Когда эта слабосильная команда явилась ко мне военным строем и на мое приветствие ответила отчетливо: «Здравия желаем вашему высокородию», — я почувствовал огромное облегчение.

Эти люди, понимавшие, что только добросовестная работа в отряде спасает их от жизни в окопах под вечным страхом увечий и смерти, вели себя образцово и безукоризненно исполняли свои обязанности.

Так постепенно организация земских и городских отрядов, приспособляясь к условиям войны, отклонялась от заранее установленной теоретической схемы.

В конце октября я приступил к формированию своего отряда.
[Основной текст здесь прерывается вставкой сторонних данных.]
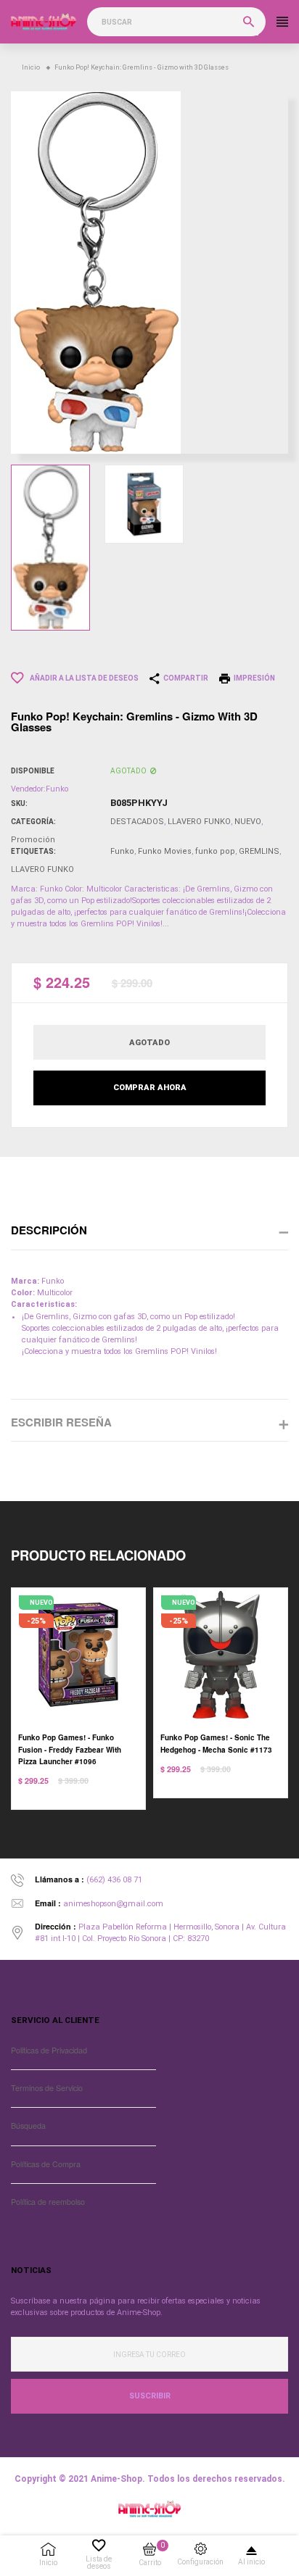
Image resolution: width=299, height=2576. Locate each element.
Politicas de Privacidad (49, 2050)
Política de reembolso (48, 2201)
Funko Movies (165, 851)
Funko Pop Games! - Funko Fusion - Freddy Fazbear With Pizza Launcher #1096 (69, 1749)
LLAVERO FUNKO (199, 821)
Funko (122, 851)
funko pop (215, 851)
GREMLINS (259, 851)
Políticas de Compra (46, 2164)
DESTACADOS (137, 821)
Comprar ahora (150, 1087)
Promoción (33, 839)
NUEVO (247, 821)
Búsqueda (28, 2125)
Хотя я имел за собой солидный стаж земского деятеля, но знал себя за человека весьма малопрактичного, да и в своей земской работе я заведовал преимущественно отраслями «нехозяйственными» (статистика, страховое дело, народное образование). Поэтому я постарался пригласить себе в помощники двух практических людей. Мой выбор остановился на горном инженере И. А. Рейнвальде и на рекомендованном мне сибирскими депутатами томском коммерсанте А. А. Евсееве. В этом выборе мне впоследствии не пришлось себя упрекать. Пылкий и увлекающийся Рейнвальд вносил много инициативы в наше общее дело, в котором весьма пригодились его технические знания, а спокойный, хотя несколько ленивый, Евсеев, впоследствии сам сделавшийся уполномоченным одного из сибирских отрядов, хорошо разбирался в нашем сложном хозяйстве.
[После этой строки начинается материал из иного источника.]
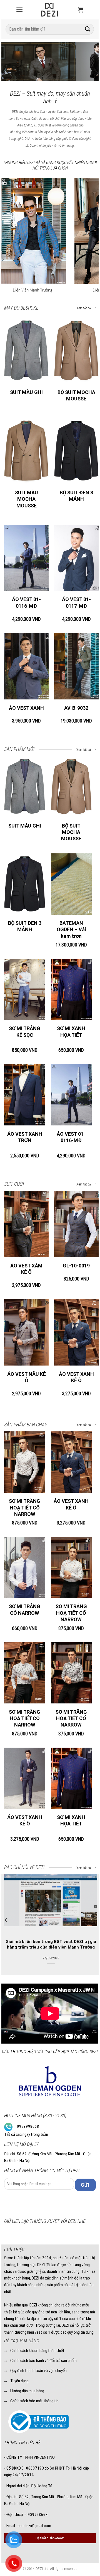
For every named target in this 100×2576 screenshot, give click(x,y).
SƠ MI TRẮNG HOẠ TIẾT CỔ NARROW (24, 1507)
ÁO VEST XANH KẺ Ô (76, 1377)
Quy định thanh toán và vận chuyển (38, 2370)
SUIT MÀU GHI (26, 392)
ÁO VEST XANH (26, 708)
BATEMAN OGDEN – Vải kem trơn (71, 929)
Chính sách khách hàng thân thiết (37, 2350)
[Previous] (11, 63)
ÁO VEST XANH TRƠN (24, 1137)
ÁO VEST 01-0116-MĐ (26, 602)
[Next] (89, 63)
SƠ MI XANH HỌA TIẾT (71, 1031)
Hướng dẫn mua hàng (27, 2390)
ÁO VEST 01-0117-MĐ (76, 602)
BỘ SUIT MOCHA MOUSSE (76, 395)
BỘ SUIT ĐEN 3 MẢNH (76, 496)
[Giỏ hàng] (80, 9)
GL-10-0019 (76, 1266)
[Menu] (19, 9)
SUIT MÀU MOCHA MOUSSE (26, 499)
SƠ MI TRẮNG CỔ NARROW (24, 1609)
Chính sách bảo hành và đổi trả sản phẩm (43, 2360)
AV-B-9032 (76, 708)
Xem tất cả (84, 308)
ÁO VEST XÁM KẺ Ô (26, 1269)
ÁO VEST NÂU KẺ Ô (26, 1377)
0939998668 (28, 2126)
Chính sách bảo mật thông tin (34, 2400)
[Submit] (87, 29)
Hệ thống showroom (50, 2538)
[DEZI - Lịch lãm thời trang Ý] (49, 9)
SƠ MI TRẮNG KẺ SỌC (24, 1031)
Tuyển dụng (19, 2380)
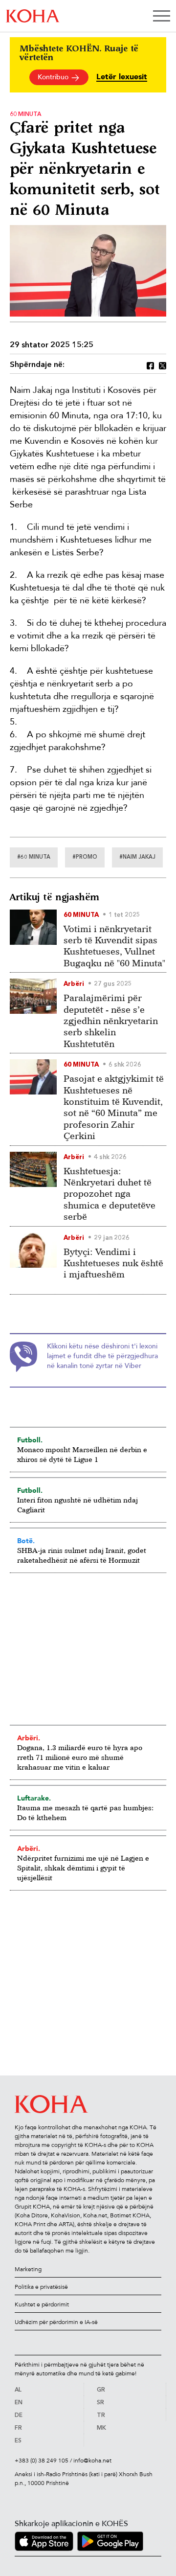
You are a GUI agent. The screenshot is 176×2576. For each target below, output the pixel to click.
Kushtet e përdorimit (42, 2304)
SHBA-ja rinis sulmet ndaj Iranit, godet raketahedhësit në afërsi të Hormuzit (81, 1555)
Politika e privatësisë (41, 2286)
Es (18, 2441)
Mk (101, 2428)
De (18, 2415)
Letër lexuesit (121, 77)
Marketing (28, 2269)
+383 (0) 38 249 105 (41, 2460)
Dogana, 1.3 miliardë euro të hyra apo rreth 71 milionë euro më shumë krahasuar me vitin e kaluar (79, 1757)
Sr (100, 2403)
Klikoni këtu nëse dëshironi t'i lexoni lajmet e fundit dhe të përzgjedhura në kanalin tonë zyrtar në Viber (102, 1356)
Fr (18, 2428)
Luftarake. (34, 1798)
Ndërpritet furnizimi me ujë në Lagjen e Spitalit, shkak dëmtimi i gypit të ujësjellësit (83, 1868)
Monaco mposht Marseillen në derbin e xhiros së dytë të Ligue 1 (82, 1454)
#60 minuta (33, 857)
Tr (101, 2415)
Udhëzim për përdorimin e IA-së (56, 2322)
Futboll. (30, 1440)
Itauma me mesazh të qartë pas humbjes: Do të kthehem (85, 1812)
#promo (84, 857)
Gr (101, 2390)
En (18, 2403)
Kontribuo (54, 77)
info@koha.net (92, 2460)
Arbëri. (28, 1738)
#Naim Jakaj (137, 857)
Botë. (26, 1541)
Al (18, 2390)
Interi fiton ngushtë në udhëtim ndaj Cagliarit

Кроме этих двух моих непосредственных помощников, должность заведующей хозяйством взяла на себя моя коллега по ЦК кадетской партии А. В. Тыркова, которую я знал еще с детских лет. Эта умная и талантливая женщина все же мало подходила для практического дела, которое ей скоро надоело, и через два месяца пребывания на фронте она покинула мой отряд. Впрочем, уже при ней внутреннее хозяйство отряда перешло в руки моей жены, поехавшей со мной на фронт в качестве заведующей бельем.

Медицинский персонал состоял из трех врачей, трех фельдшеров и десяти сестер милосердия. Низшие служащие — из шести шоферов и сорока человек под общим названием «санитаров», в числе коих — около пятнадцати студентов и около двадцати пяти человек людей разных профессий физического труда — мастеровых, рабочих, крестьян.

Оборудование отряда было рассчитано на один лазарет в 30 коек и на два летучих перевязочных пункта. Транспорт состоял из шести автомобилей (4 — для перевозки раненых и 2 — для персонала) и из 30 лошадей со столькими же повозками, приспособленными для поклажи во время передвижения отряда и для перевозки раненых.

Петербургский областной комитет Союза городов предоставил нам две комнаты в своем помещении на Невском проспекте, а городская управа отвела нам пакгауз для склада вещей, гараж для автомобилей и конюшню для лошадей во дворе Рождественской пожарной части, и в начале ноября мы приступили к спешному оборудованию отряда.

Евсеев к Тыркова взяли на себя покупку всяких хозяйственных предметов и продовольствия, Рейнвальд занялся транспортом, а я — приглашением персонала.

В начале войны в России было еще легко приобрести все необходимое. В особенности удачно были куплены прекрасные финские лошади на ярмарке в Вильманстранде. Но автомобили добыть было трудно, так как в России еще не было автомобильных заводов, а все наличные машины были реквизированы военным ведомством. Наконец Рейнвальду с трудом удалось достать в Гельсингфорсе две машины американской марки и четыре немецкой, ибо оказалось, что, несмотря на полгода, прошедшие с начала войны, немецкие коммерсанты находили еще нелегальные пути для сбыта автомобилей в России через Швецию.

В наборе личного персонала отряда тоже встречались некоторые затруднения. Сестер милосердия было найти легко. Я получал целые груды прошений, которые приходилось игнорировать, ибо десять сестер я мог набрать из лично мне известных молодых девушек или по рекомендации моих друзей. Не раз девушки, которым я отказывал, рыдали от отчаяния, что им не удастся попасть на войну, которая им представлялась в романтическом ореоле.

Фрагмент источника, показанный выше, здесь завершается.